課題の詳細.
次のリストを最初の行から最後の行まで、一字一句変えずに書き写してください。

提供データ.
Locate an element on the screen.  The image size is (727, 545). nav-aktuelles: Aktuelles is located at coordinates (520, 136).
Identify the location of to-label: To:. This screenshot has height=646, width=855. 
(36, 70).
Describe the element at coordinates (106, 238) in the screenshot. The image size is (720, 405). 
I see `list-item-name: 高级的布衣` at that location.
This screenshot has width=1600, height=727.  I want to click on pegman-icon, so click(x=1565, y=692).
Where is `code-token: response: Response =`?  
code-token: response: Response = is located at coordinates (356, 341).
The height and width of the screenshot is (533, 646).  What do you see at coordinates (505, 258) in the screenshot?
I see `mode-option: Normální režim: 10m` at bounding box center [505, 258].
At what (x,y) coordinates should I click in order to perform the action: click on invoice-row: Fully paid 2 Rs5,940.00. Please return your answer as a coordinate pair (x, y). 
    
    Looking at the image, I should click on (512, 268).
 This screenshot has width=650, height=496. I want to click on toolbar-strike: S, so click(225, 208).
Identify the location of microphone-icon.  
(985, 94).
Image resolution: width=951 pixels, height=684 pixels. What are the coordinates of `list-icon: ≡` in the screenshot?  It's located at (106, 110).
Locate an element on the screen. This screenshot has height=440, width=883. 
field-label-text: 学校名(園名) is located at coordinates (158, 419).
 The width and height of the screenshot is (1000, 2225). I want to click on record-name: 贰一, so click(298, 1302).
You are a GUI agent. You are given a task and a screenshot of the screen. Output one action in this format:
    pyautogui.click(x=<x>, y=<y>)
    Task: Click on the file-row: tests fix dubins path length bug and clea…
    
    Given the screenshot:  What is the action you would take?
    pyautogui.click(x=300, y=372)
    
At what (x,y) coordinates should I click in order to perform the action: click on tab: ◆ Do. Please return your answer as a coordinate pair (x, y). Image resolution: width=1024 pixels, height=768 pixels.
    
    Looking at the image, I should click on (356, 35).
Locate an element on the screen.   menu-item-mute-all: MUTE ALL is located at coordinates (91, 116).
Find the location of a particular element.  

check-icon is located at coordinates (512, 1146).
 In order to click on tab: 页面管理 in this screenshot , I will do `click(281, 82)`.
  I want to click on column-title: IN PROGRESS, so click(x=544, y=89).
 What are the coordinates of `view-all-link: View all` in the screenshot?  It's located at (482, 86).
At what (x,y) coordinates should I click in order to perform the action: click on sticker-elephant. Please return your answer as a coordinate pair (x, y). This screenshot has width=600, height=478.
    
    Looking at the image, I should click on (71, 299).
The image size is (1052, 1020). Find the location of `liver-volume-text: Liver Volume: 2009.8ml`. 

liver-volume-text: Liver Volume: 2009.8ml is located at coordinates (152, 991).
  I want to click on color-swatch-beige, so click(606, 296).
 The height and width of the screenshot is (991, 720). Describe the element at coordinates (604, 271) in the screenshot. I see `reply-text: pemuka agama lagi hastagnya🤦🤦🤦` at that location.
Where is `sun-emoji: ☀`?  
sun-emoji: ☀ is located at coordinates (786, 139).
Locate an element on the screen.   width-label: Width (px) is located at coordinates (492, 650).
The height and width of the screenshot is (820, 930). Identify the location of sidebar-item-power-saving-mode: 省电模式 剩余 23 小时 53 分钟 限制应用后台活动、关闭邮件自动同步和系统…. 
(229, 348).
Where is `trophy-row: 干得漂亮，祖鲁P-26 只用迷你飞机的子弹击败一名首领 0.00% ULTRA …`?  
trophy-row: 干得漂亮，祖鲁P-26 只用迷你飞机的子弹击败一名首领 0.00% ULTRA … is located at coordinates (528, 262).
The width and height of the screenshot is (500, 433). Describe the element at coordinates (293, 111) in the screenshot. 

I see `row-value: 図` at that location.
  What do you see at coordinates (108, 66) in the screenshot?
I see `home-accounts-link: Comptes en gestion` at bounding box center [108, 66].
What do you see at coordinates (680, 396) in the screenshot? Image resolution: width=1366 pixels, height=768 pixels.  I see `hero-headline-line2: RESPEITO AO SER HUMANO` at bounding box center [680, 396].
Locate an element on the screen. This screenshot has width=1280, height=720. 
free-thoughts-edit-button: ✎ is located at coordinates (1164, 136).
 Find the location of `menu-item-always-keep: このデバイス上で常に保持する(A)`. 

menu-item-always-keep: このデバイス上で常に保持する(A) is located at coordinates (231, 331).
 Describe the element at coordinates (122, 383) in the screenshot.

課題の出力.
Locate an element on the screen.  The image size is (727, 545). nav-aktuelles: Aktuelles is located at coordinates (520, 136).
Identify the location of to-label: To:. This screenshot has height=646, width=855. 
(36, 70).
Describe the element at coordinates (106, 238) in the screenshot. The image size is (720, 405). 
I see `list-item-name: 高级的布衣` at that location.
This screenshot has width=1600, height=727.  I want to click on pegman-icon, so click(x=1565, y=692).
Where is `code-token: response: Response =`?  
code-token: response: Response = is located at coordinates (356, 341).
The height and width of the screenshot is (533, 646).  What do you see at coordinates (505, 258) in the screenshot?
I see `mode-option: Normální režim: 10m` at bounding box center [505, 258].
At what (x,y) coordinates should I click in order to perform the action: click on invoice-row: Fully paid 2 Rs5,940.00. Please return your answer as a coordinate pair (x, y). 
    
    Looking at the image, I should click on (512, 268).
 This screenshot has width=650, height=496. I want to click on toolbar-strike: S, so click(225, 208).
Identify the location of microphone-icon.  
(985, 94).
Image resolution: width=951 pixels, height=684 pixels. What are the coordinates of `list-icon: ≡` in the screenshot?  It's located at (106, 110).
Locate an element on the screen. This screenshot has height=440, width=883. 
field-label-text: 学校名(園名) is located at coordinates (158, 419).
 The width and height of the screenshot is (1000, 2225). I want to click on record-name: 贰一, so click(298, 1302).
You are a GUI agent. You are given a task and a screenshot of the screen. Output one action in this format:
    pyautogui.click(x=<x>, y=<y>)
    Task: Click on the file-row: tests fix dubins path length bug and clea…
    
    Given the screenshot:  What is the action you would take?
    pyautogui.click(x=300, y=372)
    
At what (x,y) coordinates should I click in order to perform the action: click on tab: ◆ Do. Please return your answer as a coordinate pair (x, y). Image resolution: width=1024 pixels, height=768 pixels.
    
    Looking at the image, I should click on (356, 35).
Locate an element on the screen.   menu-item-mute-all: MUTE ALL is located at coordinates (91, 116).
Find the location of a particular element.  

check-icon is located at coordinates (512, 1146).
 In order to click on tab: 页面管理 in this screenshot , I will do `click(281, 82)`.
  I want to click on column-title: IN PROGRESS, so click(x=544, y=89).
 What are the coordinates of `view-all-link: View all` in the screenshot?  It's located at (482, 86).
At what (x,y) coordinates should I click in order to perform the action: click on sticker-elephant. Please return your answer as a coordinate pair (x, y). This screenshot has width=600, height=478.
    
    Looking at the image, I should click on (71, 299).
The image size is (1052, 1020). Find the location of `liver-volume-text: Liver Volume: 2009.8ml`. 

liver-volume-text: Liver Volume: 2009.8ml is located at coordinates (152, 991).
  I want to click on color-swatch-beige, so click(606, 296).
 The height and width of the screenshot is (991, 720). Describe the element at coordinates (604, 271) in the screenshot. I see `reply-text: pemuka agama lagi hastagnya🤦🤦🤦` at that location.
Where is `sun-emoji: ☀`?  
sun-emoji: ☀ is located at coordinates (786, 139).
Locate an element on the screen.   width-label: Width (px) is located at coordinates (492, 650).
The height and width of the screenshot is (820, 930). Identify the location of sidebar-item-power-saving-mode: 省电模式 剩余 23 小时 53 分钟 限制应用后台活动、关闭邮件自动同步和系统…. 
(229, 348).
Where is `trophy-row: 干得漂亮，祖鲁P-26 只用迷你飞机的子弹击败一名首领 0.00% ULTRA …`?  
trophy-row: 干得漂亮，祖鲁P-26 只用迷你飞机的子弹击败一名首领 0.00% ULTRA … is located at coordinates (528, 262).
The width and height of the screenshot is (500, 433). Describe the element at coordinates (293, 111) in the screenshot. 

I see `row-value: 図` at that location.
  What do you see at coordinates (108, 66) in the screenshot?
I see `home-accounts-link: Comptes en gestion` at bounding box center [108, 66].
What do you see at coordinates (680, 396) in the screenshot? Image resolution: width=1366 pixels, height=768 pixels.  I see `hero-headline-line2: RESPEITO AO SER HUMANO` at bounding box center [680, 396].
Locate an element on the screen. This screenshot has width=1280, height=720. 
free-thoughts-edit-button: ✎ is located at coordinates (1164, 136).
 Find the location of `menu-item-always-keep: このデバイス上で常に保持する(A)`. 

menu-item-always-keep: このデバイス上で常に保持する(A) is located at coordinates (231, 331).
 Describe the element at coordinates (122, 383) in the screenshot.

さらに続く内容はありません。